What is a monsoon?
A monsoon is a seasonal reversal in wind patterns over a region. The word “monsoon” comes from the Arabic word mausim, meaning “season.” The seasonal wind shift is usually accompanied by a dramatic change in precipitation.
The best known example of a monsoon occurs over the Indian subcontinent. In summer, the sun warms the land and the air above it. With cooler air lying over the oceans that surround the subcontinent, a horizontal pressure gradient is established that generates winds directed from the ocean to land.
The air flowing over the water remains over the ocean a long time, which causes it to gain moisture. This wind brings humid air inland. The solar heating over land triggers convection that produces rain. Orographic lifting of air by the Himalaya Mountains generates more rain.

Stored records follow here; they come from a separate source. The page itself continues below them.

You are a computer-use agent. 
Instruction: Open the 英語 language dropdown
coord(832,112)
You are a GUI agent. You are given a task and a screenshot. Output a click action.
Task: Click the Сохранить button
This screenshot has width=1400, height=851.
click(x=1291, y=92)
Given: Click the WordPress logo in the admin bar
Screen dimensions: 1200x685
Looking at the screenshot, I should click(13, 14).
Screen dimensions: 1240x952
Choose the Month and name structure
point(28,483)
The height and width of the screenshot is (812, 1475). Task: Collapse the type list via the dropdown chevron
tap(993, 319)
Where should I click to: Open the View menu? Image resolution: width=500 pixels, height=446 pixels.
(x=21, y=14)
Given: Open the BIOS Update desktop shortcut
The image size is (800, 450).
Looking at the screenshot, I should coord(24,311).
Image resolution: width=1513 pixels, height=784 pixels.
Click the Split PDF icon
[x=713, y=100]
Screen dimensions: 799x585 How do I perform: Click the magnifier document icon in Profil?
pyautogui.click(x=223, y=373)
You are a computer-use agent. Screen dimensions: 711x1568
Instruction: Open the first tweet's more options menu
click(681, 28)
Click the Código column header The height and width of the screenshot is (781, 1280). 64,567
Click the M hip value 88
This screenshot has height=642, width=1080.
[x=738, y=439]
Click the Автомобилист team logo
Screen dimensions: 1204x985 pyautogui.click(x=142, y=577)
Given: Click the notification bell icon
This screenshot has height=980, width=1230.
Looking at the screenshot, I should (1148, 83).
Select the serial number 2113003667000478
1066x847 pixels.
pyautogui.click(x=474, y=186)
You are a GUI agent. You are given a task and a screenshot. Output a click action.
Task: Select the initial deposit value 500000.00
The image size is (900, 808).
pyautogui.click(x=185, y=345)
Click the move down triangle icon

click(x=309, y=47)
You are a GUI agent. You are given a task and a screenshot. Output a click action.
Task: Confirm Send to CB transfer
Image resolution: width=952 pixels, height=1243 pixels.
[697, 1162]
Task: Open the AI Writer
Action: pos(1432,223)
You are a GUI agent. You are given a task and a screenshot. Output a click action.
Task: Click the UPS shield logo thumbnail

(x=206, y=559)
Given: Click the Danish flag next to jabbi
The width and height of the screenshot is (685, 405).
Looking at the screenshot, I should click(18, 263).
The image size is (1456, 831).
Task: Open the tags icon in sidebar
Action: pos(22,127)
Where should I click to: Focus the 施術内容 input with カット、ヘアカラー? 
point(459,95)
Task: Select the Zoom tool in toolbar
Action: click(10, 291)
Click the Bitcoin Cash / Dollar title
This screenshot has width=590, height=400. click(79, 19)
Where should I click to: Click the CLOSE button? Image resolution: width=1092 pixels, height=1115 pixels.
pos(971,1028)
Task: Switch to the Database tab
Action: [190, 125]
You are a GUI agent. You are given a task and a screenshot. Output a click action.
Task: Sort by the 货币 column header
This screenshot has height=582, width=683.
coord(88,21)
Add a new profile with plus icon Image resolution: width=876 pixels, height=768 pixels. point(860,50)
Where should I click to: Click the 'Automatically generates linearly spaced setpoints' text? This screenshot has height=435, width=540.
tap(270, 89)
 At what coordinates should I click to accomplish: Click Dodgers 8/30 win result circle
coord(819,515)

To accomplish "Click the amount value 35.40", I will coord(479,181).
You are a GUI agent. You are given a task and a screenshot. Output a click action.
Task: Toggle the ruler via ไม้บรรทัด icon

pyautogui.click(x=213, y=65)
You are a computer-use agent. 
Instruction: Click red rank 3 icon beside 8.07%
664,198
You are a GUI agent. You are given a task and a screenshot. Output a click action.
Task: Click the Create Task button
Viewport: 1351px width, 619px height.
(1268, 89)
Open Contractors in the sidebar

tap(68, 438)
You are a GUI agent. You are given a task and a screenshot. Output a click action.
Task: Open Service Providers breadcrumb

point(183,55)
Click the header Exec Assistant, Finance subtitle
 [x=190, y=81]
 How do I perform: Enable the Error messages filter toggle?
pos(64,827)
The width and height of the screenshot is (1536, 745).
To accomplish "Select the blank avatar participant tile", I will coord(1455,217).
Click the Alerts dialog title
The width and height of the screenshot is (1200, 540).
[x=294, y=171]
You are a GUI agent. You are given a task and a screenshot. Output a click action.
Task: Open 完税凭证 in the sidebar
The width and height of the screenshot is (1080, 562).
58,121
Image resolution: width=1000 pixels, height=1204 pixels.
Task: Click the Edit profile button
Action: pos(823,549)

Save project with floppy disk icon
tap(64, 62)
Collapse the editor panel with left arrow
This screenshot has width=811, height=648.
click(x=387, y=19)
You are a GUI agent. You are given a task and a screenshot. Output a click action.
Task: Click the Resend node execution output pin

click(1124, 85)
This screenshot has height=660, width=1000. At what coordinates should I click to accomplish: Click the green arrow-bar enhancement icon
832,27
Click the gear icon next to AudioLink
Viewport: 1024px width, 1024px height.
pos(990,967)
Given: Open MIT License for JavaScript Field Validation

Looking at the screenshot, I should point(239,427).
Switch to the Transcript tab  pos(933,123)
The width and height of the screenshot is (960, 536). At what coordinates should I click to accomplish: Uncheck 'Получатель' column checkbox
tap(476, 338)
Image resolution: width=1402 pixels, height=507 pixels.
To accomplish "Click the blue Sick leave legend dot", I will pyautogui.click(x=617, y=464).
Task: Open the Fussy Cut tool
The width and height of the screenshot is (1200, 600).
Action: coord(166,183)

The summer monsoon is a wet season over land. These rains can cause major flooding, but they are vital to agriculture and the economy.
During the winter season, the air above the land cools faster than the air over the water, establishing a pressure gradient force from land to sea. The winds are therefore reversed from the summer monsoon flow — from land to sea instead of from sea to land. Sinking air above the land suppresses cloud development and precipitation. The winter monsoon is a dry season.
Other parts of the world also have monsoons. The North American monsoon, also called the Arizona monsoon, occurs over the southwestern United States and northwestern Mexico. It results in a rainy season that begins in July and typically lasts until mid-September, and then the drier weather regime gets re-established.